Urban Goods Movement and Local Climate Action Plans: Assessing Strategies to Reduce Greenhouse Gas Emissions from Urban Freight Transportation
Andrew Goetz, University of DenverShow Abstract
Serena Alexander, San Jose State University
This paper examines how freight transport/goods movement has been addressed in U.S. city climate action planning. Transportation is a major contributor of greenhouse gas (GHG) emissions, and freight transport represents a growing component of transportation’s share. Almost all climate action plans (CAPs) address transportation generally, but we focus on efforts to reduce GHG emissions from freight transport specifically. We analyzed 27 advanced local CAPs to determine whether freight transport was targeted in goals and strategies to reduce GHG emissions. We found only six CAPs that included direct measures or programs to reduce freight emissions. Many of the CAPs mentioned general transportation objectives such as lowering vehicle miles traveled or reducing emissions from city-owned vehicle fleets, but most did not include strategies or actions that explicitly targeted freight transport.
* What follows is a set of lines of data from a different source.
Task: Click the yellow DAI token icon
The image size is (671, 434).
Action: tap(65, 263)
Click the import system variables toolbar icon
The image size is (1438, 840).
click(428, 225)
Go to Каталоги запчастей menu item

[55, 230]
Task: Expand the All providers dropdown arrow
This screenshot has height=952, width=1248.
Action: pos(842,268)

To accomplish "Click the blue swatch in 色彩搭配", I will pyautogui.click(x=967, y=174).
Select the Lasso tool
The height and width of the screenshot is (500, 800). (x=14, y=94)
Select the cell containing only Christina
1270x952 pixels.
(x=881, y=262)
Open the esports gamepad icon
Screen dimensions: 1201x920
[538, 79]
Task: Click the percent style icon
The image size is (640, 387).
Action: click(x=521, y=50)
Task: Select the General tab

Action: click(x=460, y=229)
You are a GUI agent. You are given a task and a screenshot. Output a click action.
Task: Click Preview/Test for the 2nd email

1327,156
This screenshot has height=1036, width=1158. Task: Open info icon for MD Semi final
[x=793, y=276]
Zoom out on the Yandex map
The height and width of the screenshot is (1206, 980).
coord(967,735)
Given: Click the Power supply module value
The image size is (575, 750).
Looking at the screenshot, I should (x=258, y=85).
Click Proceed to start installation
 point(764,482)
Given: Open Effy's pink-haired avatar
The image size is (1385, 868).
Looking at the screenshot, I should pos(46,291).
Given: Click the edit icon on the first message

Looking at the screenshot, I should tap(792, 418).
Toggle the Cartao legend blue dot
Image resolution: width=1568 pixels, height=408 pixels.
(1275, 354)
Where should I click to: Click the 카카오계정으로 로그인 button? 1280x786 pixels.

We identified the strategies and actions that cities are taking to address GHG emissions from freight transport, such as promoting anti-idling and encouraging transitions to electric and alternative fuel delivery vehicles. We also analyzed freight transport plans relevant for the same cities, and found that most do not explicitly mention reducing GHG emissions. Most of the freight plans are focused on improving reliability and efficiency of freight movement, which has the ancillary benefit of reducing GHG emissions, but that goal was not explicitly targeted in most of these plans. Based on our findings, we recommend that cities specifically target freight transport goals and strategies in their CAPs and better coordinate with planners developing freight transport plans to identify GHG emission reduction approaches.